While money markets are regularly viewed as conservative and liquid investments, they momentarily turned out to be very illiquid. Some money market funds put an impermanent freeze on investor redemptions, a rare move that indicated just the way in which seriously the markets were shaken.

In response, the U.S. Federal Reserve announced that it would stretch out collateralized loans to depository institutions and bank holding companies to assist with supporting their purchases of top notch asset-backed commercial paper from money market funds, consequently assisting with keeping those money market funds dissolvable in the midst of the flood in redemptions.

The Federal Reserve's aims with the AMLF were to assist with balancing out surges from money market funds and furthermore to work on the liquidity in the asset-backed commercial paper market, as well as among money markets all the more generally. Doing so would hopefully prevent funds from liquidating further assets, which would flatten asset prices even further and potentially add to the deteriorating of the financial crisis.

History of AMLF

The Federal Reserve had the authority to carry out the AMLF program due to Section 13(3) of the Federal Reserve Act. This section permits the Federal Reserve Board, in unusual and critical conditions, to stretch out credit to people, partnerships, and corporations that are generally unfit to acquire adequate credit facilities.
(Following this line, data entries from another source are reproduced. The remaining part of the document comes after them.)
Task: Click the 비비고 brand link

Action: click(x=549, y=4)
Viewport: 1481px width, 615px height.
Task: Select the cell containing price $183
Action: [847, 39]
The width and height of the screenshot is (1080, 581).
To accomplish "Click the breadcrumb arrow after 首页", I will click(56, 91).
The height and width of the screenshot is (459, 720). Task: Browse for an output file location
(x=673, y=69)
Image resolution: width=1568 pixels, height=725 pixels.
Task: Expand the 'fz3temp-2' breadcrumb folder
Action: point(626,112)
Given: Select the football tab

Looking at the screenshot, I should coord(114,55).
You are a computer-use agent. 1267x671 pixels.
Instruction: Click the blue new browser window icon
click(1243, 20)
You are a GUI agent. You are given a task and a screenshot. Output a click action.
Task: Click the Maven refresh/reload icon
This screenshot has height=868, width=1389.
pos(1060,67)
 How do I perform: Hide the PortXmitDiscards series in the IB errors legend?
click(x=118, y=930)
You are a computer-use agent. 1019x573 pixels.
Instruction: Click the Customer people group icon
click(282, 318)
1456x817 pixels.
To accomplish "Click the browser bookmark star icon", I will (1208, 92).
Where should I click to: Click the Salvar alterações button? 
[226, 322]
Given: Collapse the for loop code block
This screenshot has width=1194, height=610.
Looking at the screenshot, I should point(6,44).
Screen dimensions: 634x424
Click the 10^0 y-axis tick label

The AMLF loaned $150 billion throughout the span of its initial 10 days. To take an interest, financial institutions needed to demonstrate that they were encountering serious outpourings. Two banks, J.P. Morgan Chase and State Street Bank and Trust Company, made up over 90% of the AMLF's borrowing.

The AMLF closed on Feb. 1, 2010. Throughout the program's life, it loaned a total of $217 billion. All loans made under the program were reimbursed in full, with interest.

Features

  • J.P. Morgan Chase and State Street Bank and Trust Company were responsible for more than 90% of what the AMLF lent out.
  • The program lent out $150 billion in the initial 10 days and $217 billion total when it closed on Feb. 1, 2010.
  • The Asset-Backed Commercial Paper Money Market Fund (AMLF) was a government program laid out by the U.S. central bank during the most exceedingly terrible of the 2008-2009 financial crisis.
  • The program gave funding to troubled financial institutions, permitting them to buy top notch asset-backed commercial paper from money market funds.
  • This empowered those money market funds to remain dissolvable and liquid even as investors across the board were cashing out their holdings, in the midst of the fallout from the crisis.